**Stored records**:
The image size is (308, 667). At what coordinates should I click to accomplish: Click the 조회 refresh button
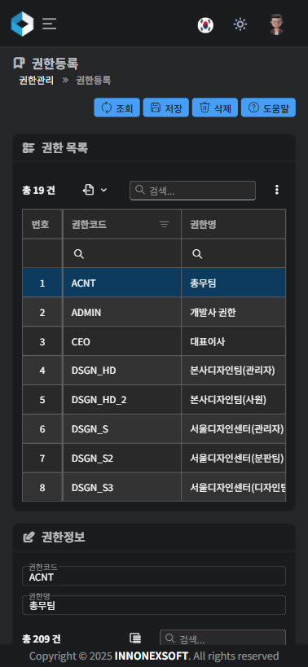(x=117, y=108)
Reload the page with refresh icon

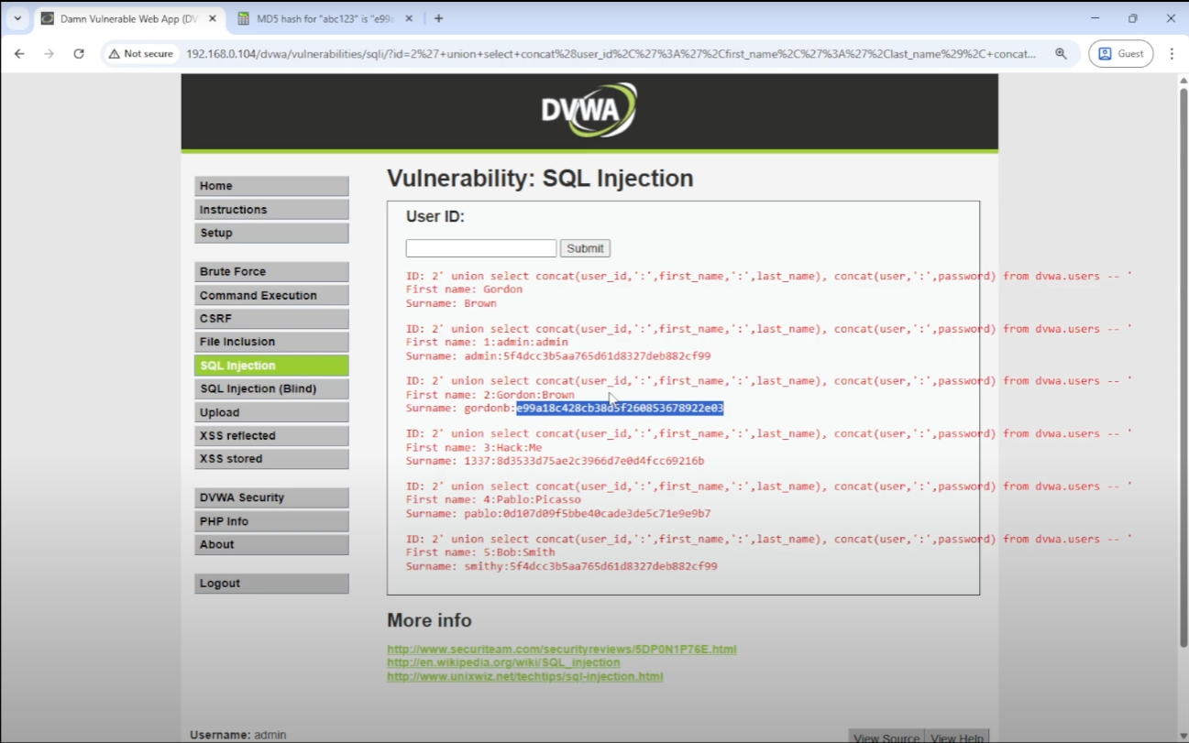[79, 54]
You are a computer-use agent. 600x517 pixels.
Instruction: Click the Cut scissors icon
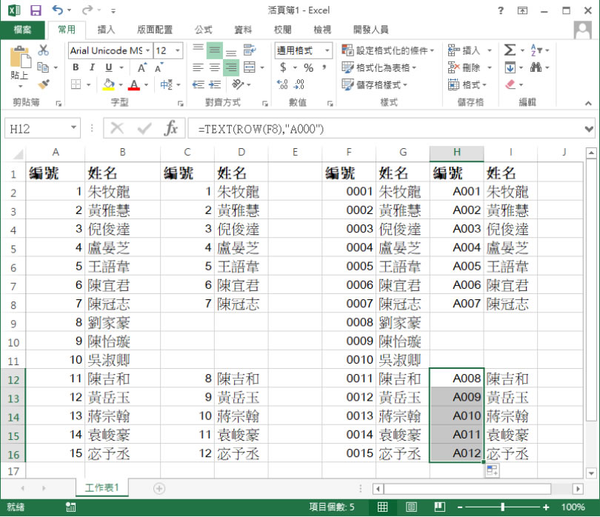[x=43, y=50]
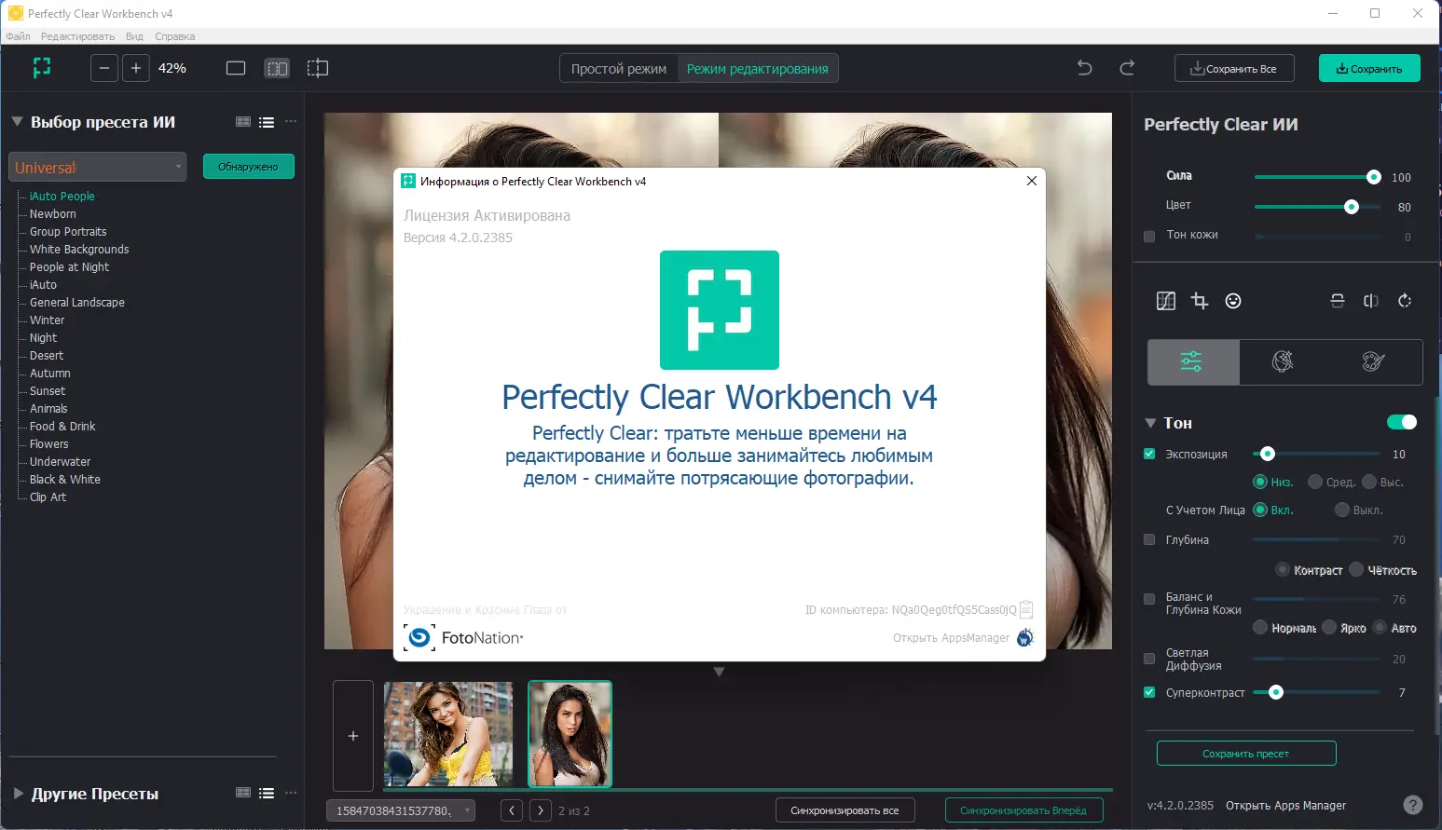Screen dimensions: 1442x830
Task: Disable the Экспозиция checkbox
Action: tap(1149, 454)
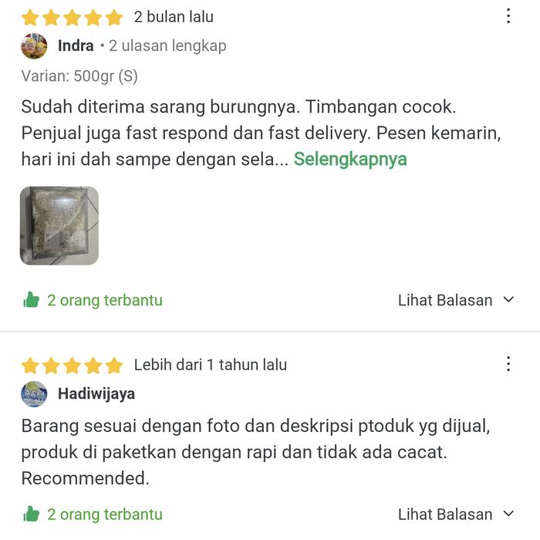Click the username Indra
The height and width of the screenshot is (540, 540).
[x=76, y=46]
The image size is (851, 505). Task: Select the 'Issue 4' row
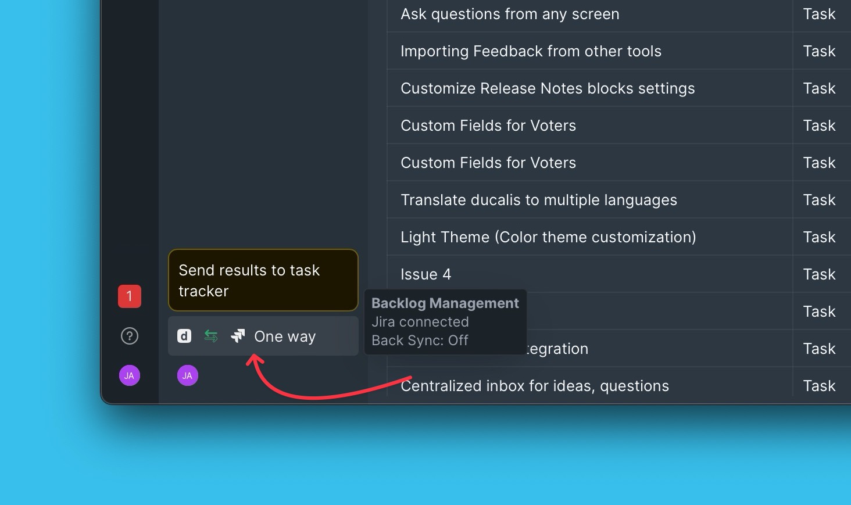[426, 274]
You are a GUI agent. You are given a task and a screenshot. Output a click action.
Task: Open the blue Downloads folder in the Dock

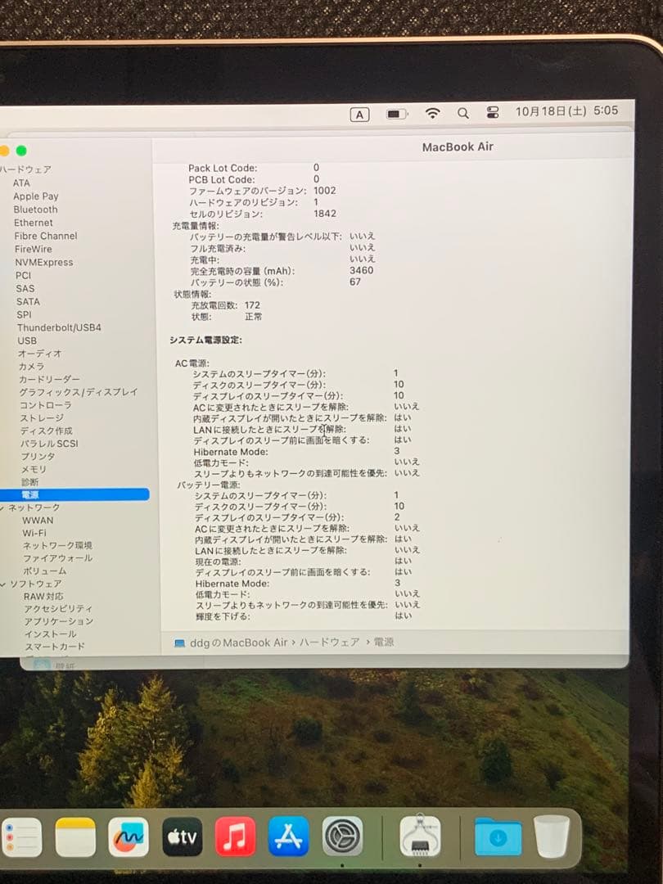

**EXERCISE GOAL**:
The entries must be written out again unchanged. Images are to be left out.

**SOLVED EXERCISE**:
The image size is (308, 667). At what coordinates should I click to accomplish: Click the 조회 refresh button
(x=117, y=108)
Reload the page with refresh icon

[79, 54]
You are a computer-use agent. 600x517 pixels.
Instruction: Click the Cut scissors icon
[x=43, y=50]
Screen dimensions: 1442x830
Task: Disable the Экспозиция checkbox
Action: tap(1149, 454)
Click the username Indra
The height and width of the screenshot is (540, 540).
[x=76, y=46]
The image size is (851, 505). Task: Select the 'Issue 4' row
[426, 274]
You are a GUI agent. You are given a task and a screenshot. Output a click action.
Task: Open the blue Downloads folder in the Dock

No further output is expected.